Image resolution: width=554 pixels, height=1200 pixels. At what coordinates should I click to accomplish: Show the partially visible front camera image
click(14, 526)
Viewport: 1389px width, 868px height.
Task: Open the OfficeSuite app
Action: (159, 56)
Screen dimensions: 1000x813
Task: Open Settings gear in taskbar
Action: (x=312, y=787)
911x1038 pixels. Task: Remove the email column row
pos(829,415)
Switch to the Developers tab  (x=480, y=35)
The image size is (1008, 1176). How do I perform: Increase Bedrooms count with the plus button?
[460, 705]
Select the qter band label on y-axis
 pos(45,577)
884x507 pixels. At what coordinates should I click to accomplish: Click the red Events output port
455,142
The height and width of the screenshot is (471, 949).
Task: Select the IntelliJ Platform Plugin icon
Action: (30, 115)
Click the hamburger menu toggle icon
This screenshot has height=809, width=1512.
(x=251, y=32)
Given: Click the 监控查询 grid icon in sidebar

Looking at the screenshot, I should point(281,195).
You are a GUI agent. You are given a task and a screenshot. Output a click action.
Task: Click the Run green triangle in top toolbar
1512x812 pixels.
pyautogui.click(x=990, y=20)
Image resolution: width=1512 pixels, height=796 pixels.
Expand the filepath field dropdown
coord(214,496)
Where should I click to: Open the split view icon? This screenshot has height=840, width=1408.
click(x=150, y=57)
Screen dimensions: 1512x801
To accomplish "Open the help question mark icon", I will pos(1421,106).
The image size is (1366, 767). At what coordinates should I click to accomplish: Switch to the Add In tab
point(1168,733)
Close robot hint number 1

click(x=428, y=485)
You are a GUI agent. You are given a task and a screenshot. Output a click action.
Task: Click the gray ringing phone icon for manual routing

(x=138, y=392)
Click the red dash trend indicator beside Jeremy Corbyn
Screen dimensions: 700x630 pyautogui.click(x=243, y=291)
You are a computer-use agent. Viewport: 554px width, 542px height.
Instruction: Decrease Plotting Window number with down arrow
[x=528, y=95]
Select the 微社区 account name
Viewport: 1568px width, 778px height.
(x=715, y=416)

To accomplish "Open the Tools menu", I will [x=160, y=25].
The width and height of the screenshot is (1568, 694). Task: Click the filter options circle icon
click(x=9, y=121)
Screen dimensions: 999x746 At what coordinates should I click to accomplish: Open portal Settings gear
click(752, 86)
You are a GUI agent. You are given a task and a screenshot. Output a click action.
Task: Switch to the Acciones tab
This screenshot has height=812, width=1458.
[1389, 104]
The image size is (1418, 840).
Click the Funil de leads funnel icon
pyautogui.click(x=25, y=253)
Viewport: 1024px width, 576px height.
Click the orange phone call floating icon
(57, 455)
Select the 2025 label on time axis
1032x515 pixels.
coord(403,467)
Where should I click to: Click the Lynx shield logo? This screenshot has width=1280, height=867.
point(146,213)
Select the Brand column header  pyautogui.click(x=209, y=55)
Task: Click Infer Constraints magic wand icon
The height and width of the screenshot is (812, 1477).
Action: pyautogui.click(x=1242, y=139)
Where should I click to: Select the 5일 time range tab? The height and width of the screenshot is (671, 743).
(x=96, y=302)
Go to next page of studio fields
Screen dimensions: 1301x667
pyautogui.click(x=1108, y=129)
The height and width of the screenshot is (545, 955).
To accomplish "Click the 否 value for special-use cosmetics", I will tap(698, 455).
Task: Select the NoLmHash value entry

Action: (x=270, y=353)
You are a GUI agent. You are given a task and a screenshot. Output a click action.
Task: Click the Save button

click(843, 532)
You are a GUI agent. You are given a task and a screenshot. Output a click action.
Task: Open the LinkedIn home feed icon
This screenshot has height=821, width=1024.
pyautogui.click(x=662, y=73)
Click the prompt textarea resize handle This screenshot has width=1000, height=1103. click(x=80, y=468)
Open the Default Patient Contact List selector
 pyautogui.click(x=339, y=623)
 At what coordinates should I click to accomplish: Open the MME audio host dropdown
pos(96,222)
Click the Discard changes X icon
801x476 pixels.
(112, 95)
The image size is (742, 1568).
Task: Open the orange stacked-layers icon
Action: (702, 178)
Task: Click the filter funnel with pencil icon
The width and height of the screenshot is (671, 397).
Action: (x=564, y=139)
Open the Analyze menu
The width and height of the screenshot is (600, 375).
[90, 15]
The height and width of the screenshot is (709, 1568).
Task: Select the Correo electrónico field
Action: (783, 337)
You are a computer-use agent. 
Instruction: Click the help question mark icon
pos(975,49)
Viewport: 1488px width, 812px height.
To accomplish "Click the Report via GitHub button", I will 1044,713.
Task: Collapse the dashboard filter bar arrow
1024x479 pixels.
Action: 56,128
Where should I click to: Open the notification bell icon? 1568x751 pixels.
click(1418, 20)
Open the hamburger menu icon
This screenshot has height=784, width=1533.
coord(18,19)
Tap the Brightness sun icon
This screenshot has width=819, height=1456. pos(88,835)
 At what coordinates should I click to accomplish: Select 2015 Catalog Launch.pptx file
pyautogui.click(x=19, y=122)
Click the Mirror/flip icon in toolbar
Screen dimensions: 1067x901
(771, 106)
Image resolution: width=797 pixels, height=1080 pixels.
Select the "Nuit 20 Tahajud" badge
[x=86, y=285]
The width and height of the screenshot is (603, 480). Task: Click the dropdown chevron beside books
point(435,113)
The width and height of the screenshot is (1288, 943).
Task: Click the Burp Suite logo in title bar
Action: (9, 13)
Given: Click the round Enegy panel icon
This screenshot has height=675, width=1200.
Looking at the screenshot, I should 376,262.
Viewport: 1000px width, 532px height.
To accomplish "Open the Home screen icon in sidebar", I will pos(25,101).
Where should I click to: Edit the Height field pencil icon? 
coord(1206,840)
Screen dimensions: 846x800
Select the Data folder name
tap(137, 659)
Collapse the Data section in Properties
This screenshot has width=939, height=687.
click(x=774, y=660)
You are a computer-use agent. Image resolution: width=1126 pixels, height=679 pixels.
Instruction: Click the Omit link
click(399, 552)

- - -

#### WHAT YOU SHOULD DO:
Print the lines of the records exactly, starting with the very first line and going on through the line with "Screen dimensions: 1000x813", including both of those lines.

#### ANSWER TO THIS EXERCISE:
Image resolution: width=554 pixels, height=1200 pixels. At what coordinates should I click to accomplish: Show the partially visible front camera image
click(14, 526)
Viewport: 1389px width, 868px height.
Task: Open the OfficeSuite app
Action: (159, 56)
Screen dimensions: 1000x813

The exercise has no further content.